_PROBLEM REQUIREMENTS_. Leaving pictures out, repeat word for word the line that has "Viewport: 777px width, 420px" and each line that follows it to the end of the listing.

+ + + +

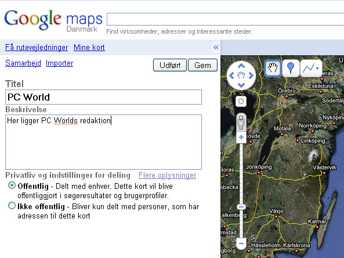Open the Mine kort tab
Viewport: 344px width, 258px height.
pos(89,47)
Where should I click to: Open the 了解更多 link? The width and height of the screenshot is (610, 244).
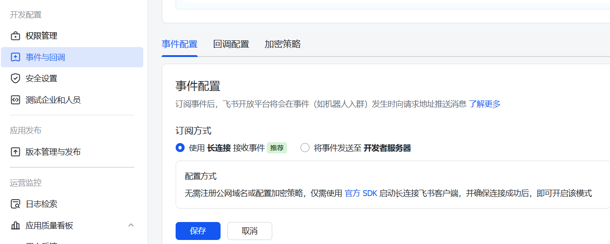tap(485, 104)
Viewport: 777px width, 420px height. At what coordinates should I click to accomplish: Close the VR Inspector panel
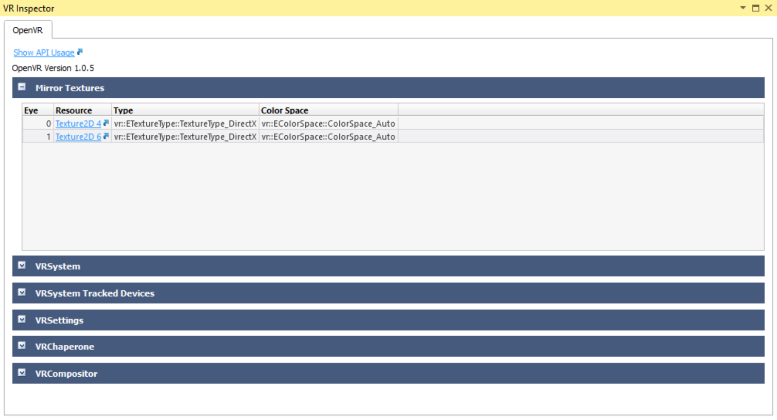click(x=768, y=8)
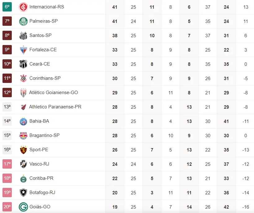Click the Palmeiras-SP team badge
This screenshot has width=254, height=213.
point(23,21)
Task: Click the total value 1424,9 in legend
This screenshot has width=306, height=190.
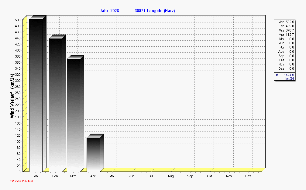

+ + + +

_EXERCISE RESPONSE_.
Viewport: 777px width, 420px height. At what coordinates should I click to accomplish: Close the VR Inspector panel
click(x=768, y=8)
Click the Palmeiras-SP team badge
This screenshot has width=254, height=213.
point(23,21)
Task: Click the total value 1424,9 in legend
This screenshot has width=306, height=190.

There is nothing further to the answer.